Curated by Marianna Karapetyan and commissioned by Svetlana Sahakyan of Armenia's Ministry of Education, Science, Culture, and Sports, the exhibition brings together a network of collaborators across digital innovation, architecture, and cultural preservation. Key contributors include electric architects, the TUMO Center for Creative Technologies, CALFA, MoNumEd, and Ari Melenciano. Together, they examine how cultural memory can be activated and extended through a dialogue between technology and traditional materials.

At the core of the exhibition is a generative AI model trained on the Armenian Heritage Scanning Project developed by TUMO, a comprehensive archive of digitized Armenian architectural sites. Rather than simply documenting existing monuments, the AI generates new spatial compositions that reinterpret the forms, motifs, and material logic of endangered or vanished structures. These digital outputs are translated into physical form by carving them into tuff stone, a material historically embedded in Armenian architecture.
This transition from digital abstraction to physical artifact is central to the pavilion's exploration. By using AI to reinterpret architectural heritage and returning those speculative forms to a traditional material, the exhibition challenges assumptions about authorship, preservation, and the permanence of cultural identity. It considers AI not only as a tool for replication but as a medium that can prompt variation, anomaly, and new narratives.

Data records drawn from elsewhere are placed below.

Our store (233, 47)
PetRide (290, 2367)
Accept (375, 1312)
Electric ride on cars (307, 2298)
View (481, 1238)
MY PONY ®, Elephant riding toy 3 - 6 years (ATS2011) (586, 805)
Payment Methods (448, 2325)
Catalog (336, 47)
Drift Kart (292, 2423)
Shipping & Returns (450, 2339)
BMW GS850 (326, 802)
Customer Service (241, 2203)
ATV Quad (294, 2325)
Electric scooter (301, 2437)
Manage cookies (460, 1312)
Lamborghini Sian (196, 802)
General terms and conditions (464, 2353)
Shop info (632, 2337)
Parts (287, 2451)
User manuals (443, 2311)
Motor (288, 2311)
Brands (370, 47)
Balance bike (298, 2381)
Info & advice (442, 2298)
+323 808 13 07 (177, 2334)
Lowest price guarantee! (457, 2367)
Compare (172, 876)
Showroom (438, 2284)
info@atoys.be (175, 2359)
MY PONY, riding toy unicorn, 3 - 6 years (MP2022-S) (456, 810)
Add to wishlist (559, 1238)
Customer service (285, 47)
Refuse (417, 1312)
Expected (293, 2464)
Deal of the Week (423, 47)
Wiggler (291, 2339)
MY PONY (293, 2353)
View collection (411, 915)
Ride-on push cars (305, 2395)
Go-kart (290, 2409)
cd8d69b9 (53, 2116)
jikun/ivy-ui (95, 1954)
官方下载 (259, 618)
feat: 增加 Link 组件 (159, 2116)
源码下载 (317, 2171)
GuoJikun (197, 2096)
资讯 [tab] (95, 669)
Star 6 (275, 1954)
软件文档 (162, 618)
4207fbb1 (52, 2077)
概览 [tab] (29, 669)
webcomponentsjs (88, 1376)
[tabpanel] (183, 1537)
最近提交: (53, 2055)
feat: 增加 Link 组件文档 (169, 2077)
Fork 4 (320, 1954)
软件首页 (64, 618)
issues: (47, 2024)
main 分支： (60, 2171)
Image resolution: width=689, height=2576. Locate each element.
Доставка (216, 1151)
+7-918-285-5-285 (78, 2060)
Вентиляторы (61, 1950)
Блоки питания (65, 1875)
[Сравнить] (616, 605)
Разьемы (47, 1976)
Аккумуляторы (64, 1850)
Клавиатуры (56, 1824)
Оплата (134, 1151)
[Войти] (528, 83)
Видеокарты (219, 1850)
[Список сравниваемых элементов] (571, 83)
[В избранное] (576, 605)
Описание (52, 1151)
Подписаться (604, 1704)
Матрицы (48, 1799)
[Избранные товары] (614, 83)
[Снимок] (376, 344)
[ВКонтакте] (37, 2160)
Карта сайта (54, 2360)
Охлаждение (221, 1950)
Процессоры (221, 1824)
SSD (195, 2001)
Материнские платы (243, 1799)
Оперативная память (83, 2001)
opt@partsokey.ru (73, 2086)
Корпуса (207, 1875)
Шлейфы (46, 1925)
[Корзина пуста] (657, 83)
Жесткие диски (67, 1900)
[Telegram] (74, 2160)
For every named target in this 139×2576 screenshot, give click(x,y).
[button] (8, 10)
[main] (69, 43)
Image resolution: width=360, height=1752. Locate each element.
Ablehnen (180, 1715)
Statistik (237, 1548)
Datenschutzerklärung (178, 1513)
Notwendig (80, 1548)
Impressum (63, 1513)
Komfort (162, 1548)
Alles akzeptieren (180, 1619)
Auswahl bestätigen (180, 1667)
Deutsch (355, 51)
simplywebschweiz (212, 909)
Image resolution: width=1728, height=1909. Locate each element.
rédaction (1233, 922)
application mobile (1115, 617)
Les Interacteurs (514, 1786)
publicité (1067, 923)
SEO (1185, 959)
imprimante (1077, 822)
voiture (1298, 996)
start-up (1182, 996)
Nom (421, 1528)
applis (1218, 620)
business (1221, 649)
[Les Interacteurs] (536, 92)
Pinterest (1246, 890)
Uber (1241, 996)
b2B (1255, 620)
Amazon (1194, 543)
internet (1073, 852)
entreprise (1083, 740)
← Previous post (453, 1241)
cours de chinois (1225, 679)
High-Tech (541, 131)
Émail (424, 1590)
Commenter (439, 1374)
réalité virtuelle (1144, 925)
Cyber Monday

The Armenian Pavilion also examines the broader implications of using artificial intelligence in heritage work. It raises questions about the role of machines in shaping cultural expression and the potential for technology to offer adaptive approaches to preservation. Rather than restoring monuments to a fixed historical state, the pavilion proposes a more dynamic process, one that allows for reinterpretation and transformation over time.
Bringing together digital design, craft, and experimental practice, the Armenian Pavilion contributes to ongoing discussions about the future of preservation, the agency of technology, and how cultural memory might be sustained in an era of environmental and political uncertainty.

Many other pavilions have announced their curation for the 19th International Architecture Exhibition. The Lebanese Pavilion, curated by the Collective for Architecture Lebanon (CAL), is presenting "The Land Remembers," an exploration of ecocide and environmental healing. Additionally, the 2025 Venice Biennale, the Japan Pavilion, curated by Jun Aoki, investigates the evolving role of artificial intelligence in architecture, focusing on the concept of the "in-between." Finally, Bulgaria's Pavilion presents "Pseudonature," an installation curated by Iassen Markov that examines sustainability amid artificial intelligence and human intervention.